The situation is made worse, Rogers said, because he can’t find a doctor that’s willing to take on new patients and run tests and exams needed to be properly diagnosed.

Rogers is one of hundreds of people without a family physician in Greater Victoria.

His family doctor retired in 2008. While his family was referred and taken on by a new doctor, Rogers wasn’t because he was relatively healthy at the time.

For six years, Rogers has been trying to find a doctor — asking family members, friends and co-workers for referrals and looking online to see if any doctors in Greater Victoria are accepting new patients.

He’s called more than 20 doctors and left messages to see if they’ll take him on but often never hears back.

Having a doctor has never been a problem in the past, but now Rogers needs someone to properly diagnose him.

He’s been to roughly five walk-in clinics in the past seven months, waiting anywhere from an hour-and-a-half to three hours to see a doctor for roughly five minutes.

“I’m fed up. You go to a clinic and they don’t want to help you, they don’t care… it could be something serious,” Rogers said. “It’s pretty much like going to a fast food restaurant when you go to a walk-in clinic. You’re in and out. If you go to your doctor, they actually sit down and talk to you, like they would in a normal restaurant.”

Unable to be diagnosed, Rogers is forced to turn to the Internet to try and find out what’s wrong with him.

“It could be something at my work, it could be the air I’m breathing, I could have an infection in my throat, it could be anything,” he said. “I just live with it now because there’s nothing I can do.”

According to the Ministry of Health, access to family physicians is not new, as all provinces are struggling to recruit new physicians with an increasing number of doctors retiring.

“Here in B.C., in fact, we have more full-time GPs for the population at 125 per 100,000 than the Canadian average of 114 per 100,000,” said an emailed statement.

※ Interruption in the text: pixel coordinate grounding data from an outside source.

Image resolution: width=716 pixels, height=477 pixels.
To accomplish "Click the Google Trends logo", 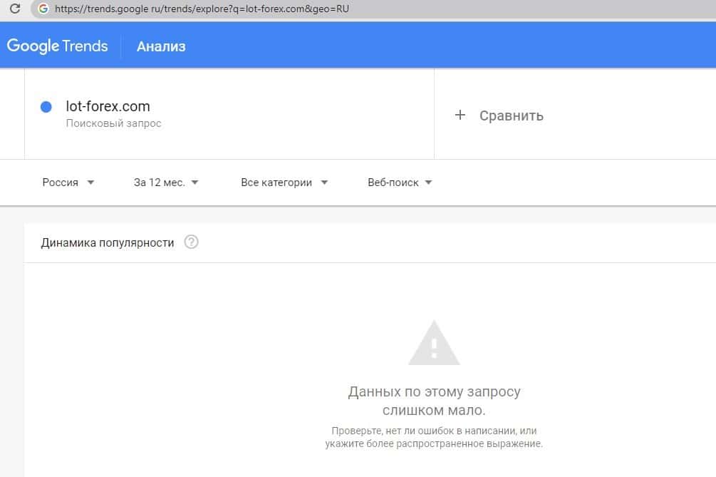I will click(57, 46).
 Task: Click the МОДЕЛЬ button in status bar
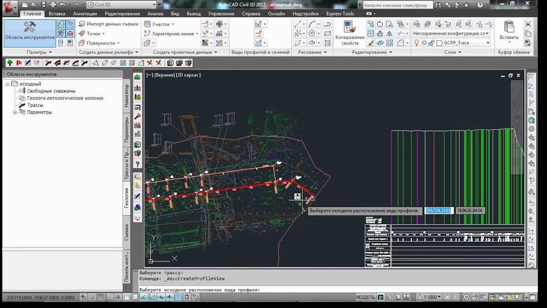pos(365,297)
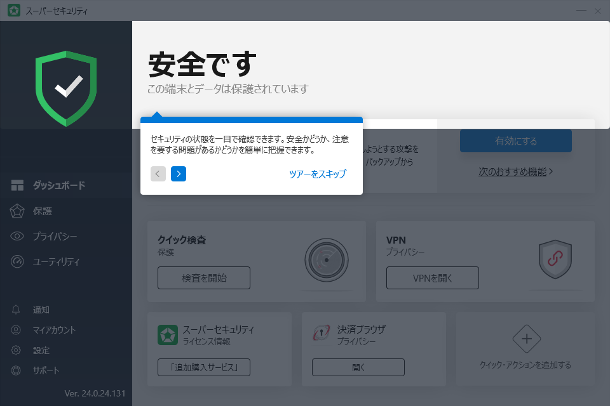Open 通知 via the bell icon

click(x=17, y=310)
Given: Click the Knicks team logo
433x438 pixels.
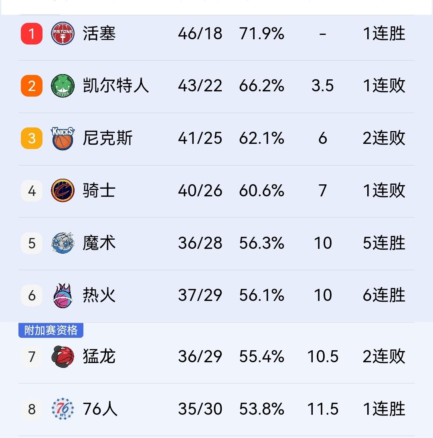Looking at the screenshot, I should click(x=63, y=138).
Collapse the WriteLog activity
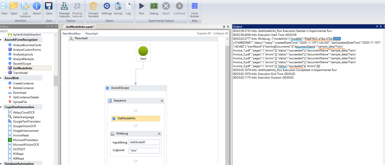This screenshot has height=165, width=385. [x=159, y=134]
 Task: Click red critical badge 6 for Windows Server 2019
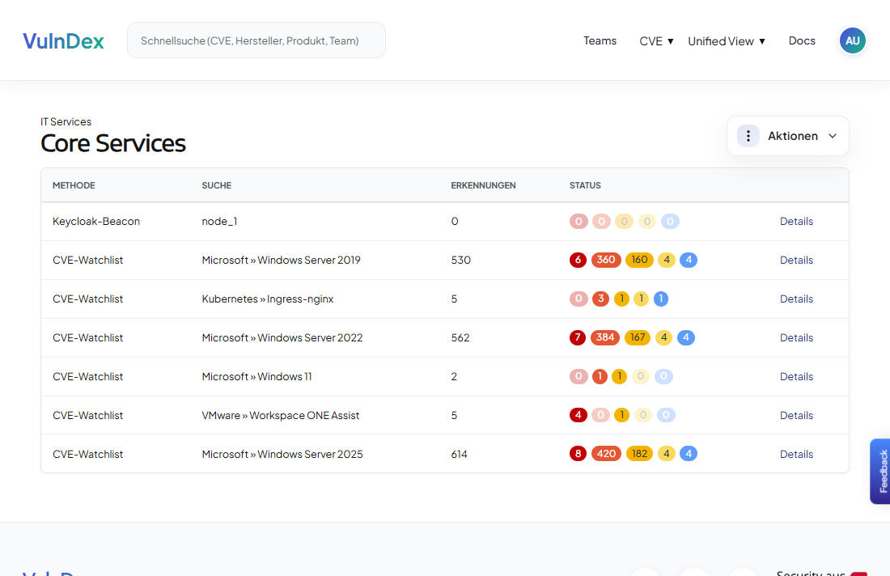pyautogui.click(x=578, y=260)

Twenty-eight doctors have been recruited in Victoria since 2013.

The province said it is making progress with more than 88,000 patients with complex care who have been matched with a primary care provider through the A GP for ME program, which connects patients and doctors.

As for Rogers, he believes the only way he’ll find a doctor is if his parents’ family doctor accepts him or through another referral.